**The problem**.
Leave out the pictures, and quote exactly the lines running from the one with "You are a computer-use agent." through the last line of the entries below.

**Available data**.
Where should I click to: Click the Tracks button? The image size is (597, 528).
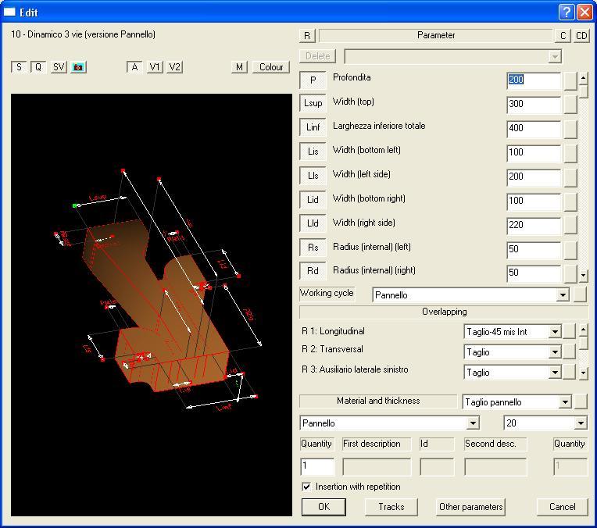click(391, 507)
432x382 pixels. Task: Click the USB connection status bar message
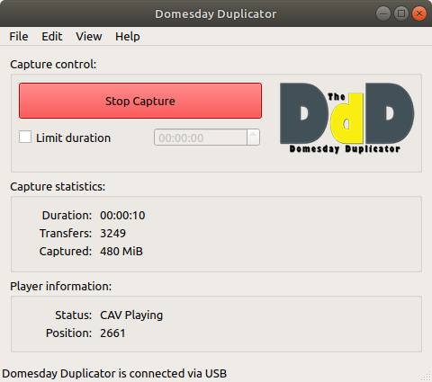click(114, 374)
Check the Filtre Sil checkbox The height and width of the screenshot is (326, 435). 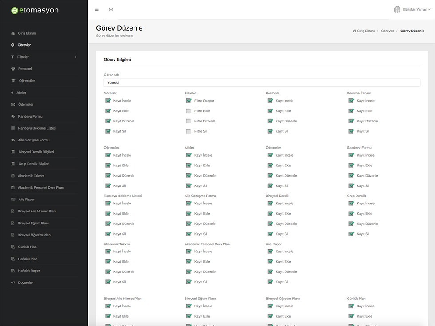pyautogui.click(x=188, y=131)
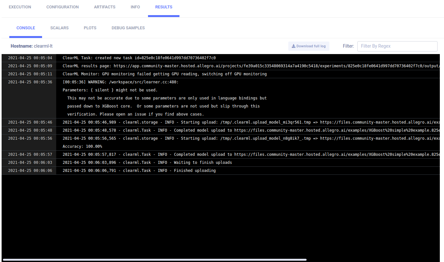Viewport: 444px width, 262px height.
Task: Open the ARTIFACTS tab
Action: [105, 7]
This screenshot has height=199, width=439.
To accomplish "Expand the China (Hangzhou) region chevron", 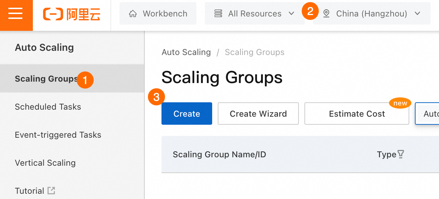I will coord(417,14).
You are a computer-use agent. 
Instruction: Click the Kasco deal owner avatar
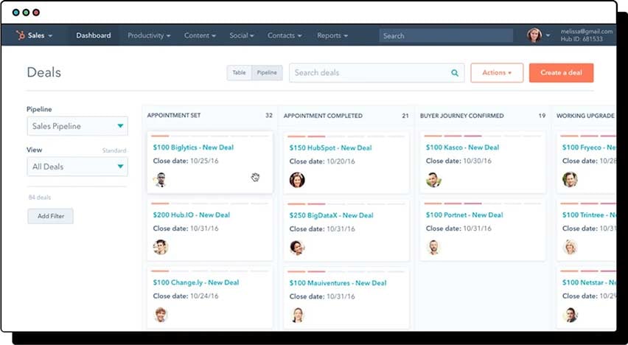pos(433,180)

**Answer for this exercise**.
You are a computer-use agent. 
Instruction: Click the Kasco deal owner avatar
pos(433,180)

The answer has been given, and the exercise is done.